TO DO » Whenever the string "section" turns up in a line of the data below, copy that line.
* * *
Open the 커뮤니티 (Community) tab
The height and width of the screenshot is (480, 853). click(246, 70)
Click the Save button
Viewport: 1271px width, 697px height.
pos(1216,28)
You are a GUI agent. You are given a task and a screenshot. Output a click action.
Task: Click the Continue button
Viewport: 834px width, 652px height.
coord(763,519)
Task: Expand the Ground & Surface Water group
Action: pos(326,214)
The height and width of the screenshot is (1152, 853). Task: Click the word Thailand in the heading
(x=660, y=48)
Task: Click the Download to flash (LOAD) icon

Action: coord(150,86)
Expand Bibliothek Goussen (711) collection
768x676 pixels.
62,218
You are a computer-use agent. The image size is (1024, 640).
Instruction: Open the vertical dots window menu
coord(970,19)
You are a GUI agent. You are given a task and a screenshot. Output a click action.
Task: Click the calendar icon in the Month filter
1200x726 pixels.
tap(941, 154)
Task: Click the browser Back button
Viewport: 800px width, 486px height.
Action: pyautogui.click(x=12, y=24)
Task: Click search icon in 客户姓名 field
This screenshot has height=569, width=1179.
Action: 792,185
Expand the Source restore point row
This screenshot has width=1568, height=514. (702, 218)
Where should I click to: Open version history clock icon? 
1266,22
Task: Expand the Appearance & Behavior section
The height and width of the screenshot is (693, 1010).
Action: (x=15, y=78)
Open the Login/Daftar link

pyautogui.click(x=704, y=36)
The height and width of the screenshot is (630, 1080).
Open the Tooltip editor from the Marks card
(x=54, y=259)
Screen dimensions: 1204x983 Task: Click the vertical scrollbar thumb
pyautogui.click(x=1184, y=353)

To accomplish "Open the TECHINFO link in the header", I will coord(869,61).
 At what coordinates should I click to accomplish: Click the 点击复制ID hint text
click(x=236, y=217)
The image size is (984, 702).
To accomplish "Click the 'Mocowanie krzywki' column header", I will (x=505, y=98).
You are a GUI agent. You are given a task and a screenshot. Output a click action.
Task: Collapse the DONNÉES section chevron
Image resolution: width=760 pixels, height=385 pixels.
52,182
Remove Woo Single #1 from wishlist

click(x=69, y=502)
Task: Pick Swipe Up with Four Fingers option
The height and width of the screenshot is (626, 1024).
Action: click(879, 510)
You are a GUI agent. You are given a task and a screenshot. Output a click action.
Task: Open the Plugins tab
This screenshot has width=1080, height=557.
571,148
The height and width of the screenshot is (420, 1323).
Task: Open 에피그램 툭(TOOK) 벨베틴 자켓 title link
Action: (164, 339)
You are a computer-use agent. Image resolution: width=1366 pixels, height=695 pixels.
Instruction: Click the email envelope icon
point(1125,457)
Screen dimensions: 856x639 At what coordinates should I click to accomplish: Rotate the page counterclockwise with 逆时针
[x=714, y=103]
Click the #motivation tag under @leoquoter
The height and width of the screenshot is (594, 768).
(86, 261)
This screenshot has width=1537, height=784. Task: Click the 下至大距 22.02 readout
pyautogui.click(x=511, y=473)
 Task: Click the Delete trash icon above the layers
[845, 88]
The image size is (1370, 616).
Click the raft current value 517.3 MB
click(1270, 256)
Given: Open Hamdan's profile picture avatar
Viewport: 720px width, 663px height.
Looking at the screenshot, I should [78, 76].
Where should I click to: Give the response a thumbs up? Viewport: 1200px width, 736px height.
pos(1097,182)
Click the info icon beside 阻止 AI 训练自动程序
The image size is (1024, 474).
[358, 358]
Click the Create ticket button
* * *
OUTPUT OF THE TASK »
Task: Expand the Appearance & Behavior section
Task: Collapse the DONNÉES section chevron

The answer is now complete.